Cypress Semiconductor's QDRII SRAM memory chips, upon which the QDRII+ is based. These chips are manufactured in Fine-pitch Ball Gate Array (FBGA) form factors. (Courtesy Cypress)
So-called quad-data rate SRAMs have been utilized in SRAMs since early 2000. Based on double-data rate (DDR) technology, QDRs make four data words available to a processor per clock cycle. The way they do this is by splitting the input and output ports of the memory into two separate DDR units, each of which can be connected to a different standard of data bus. So in actuality, there can be up to two data words read and two words written per cycle.

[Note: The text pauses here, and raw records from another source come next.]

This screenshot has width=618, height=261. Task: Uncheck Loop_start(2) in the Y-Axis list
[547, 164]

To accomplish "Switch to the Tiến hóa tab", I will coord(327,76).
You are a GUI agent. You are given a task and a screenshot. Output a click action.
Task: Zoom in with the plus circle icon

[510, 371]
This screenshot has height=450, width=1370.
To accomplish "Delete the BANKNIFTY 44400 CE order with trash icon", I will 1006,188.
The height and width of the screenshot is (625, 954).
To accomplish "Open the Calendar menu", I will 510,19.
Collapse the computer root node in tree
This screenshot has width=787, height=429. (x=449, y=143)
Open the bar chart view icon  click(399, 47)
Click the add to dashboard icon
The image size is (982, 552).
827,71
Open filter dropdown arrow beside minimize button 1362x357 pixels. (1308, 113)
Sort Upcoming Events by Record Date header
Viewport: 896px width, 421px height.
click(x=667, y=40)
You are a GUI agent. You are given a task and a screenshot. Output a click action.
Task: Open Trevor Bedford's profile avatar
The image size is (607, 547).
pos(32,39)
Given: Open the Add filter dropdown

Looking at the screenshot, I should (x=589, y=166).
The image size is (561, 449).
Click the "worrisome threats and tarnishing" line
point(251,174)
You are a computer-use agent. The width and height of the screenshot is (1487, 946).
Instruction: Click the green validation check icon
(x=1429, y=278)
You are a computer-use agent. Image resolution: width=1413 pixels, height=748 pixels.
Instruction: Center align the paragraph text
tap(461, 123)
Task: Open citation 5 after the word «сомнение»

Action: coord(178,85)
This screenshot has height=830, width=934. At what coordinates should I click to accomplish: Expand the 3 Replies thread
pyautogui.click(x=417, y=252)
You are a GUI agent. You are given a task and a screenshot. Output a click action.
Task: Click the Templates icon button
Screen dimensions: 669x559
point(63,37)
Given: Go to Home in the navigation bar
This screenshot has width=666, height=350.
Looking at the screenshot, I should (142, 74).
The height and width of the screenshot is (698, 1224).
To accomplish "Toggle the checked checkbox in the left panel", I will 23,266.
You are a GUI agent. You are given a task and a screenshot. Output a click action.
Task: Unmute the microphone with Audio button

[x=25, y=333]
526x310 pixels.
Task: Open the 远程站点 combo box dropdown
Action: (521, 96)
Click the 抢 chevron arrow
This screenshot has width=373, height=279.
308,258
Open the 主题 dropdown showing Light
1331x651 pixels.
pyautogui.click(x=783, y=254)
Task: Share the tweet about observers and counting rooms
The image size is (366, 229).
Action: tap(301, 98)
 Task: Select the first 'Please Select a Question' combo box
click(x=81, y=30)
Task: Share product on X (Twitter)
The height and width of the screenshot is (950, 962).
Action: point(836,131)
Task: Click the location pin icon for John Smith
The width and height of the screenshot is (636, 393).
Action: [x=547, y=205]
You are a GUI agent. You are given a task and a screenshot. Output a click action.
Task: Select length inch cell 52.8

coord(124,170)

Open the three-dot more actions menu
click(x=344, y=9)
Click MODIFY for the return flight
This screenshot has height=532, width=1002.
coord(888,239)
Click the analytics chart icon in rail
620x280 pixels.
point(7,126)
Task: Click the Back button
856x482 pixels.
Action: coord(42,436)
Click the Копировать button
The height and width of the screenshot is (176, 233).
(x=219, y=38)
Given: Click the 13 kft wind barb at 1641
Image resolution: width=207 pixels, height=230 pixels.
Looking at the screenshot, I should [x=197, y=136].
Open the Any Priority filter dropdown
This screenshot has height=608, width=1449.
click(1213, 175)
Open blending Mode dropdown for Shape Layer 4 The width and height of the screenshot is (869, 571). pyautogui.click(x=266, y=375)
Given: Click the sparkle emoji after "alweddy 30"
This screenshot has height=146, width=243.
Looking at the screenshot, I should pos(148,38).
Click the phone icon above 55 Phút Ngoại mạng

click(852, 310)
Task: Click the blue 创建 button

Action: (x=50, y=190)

Since 2002, the existing QDRII class of SRAM has been rated for use in IP routers and other systems clocked at 250 MHz, though QRDIIs have found themselves "overclocked" in recent years, by virtue of being used in 300 MHz systems. But as literature from Cypress' engineers this past year points out, a change in the very nature of Internet routing has brought about the need for SRAMs that can be installed in 500 MHz routers. This clock speed rating, plus the successive bump in bandwidth to 72 Gbps, are the key differences in QDRII+, which could make its way into production units from Cypress' key clients during the second half of this year.
The catalyst which set forth the domino effect leading to the need for 500 MHz quad-data-rate SRAMs is, of all things, the explosion in the use of Virtual Private LAN Services (VPLS) by enterprises. Essentially, these services extend the functionality of VPNs, but in so doing, they utilize simpler network addresses. Supposedly, shortening a LAN access point's UNC should, in turn, simplify the network, at least from the user's perspective; but from the perspective of the Internet as a whole, the effect has been to replace a handful of deep, tall network trees with a wide forest of little, shallow shrubs.
An IP router, such as one produced by Cypress' client, Cisco, maintains a table in its SRAM, called the Forwarding Information Base (FIB), which is its counterpart of the memory cache for which a PC's CPU typically uses SRAM. A FIB gives pointers which enable the router to look up the destination address for the next "hop" that an IP packet must take, along the route to its final stop. When enterprise networks were denser, and the UNC address more complex, there were fewer IP addresses to which UNCs were rooted to. As a result, FIB tables were shorter. But now, with VPLS services multiplying the number of IP address roots in the system, although the addresses are shorter, the tables are longer, and IP routers are more frequently accessing their FIB tables. This actually slows down the Internet, when you apply this kind of oversimplification on a massive scale.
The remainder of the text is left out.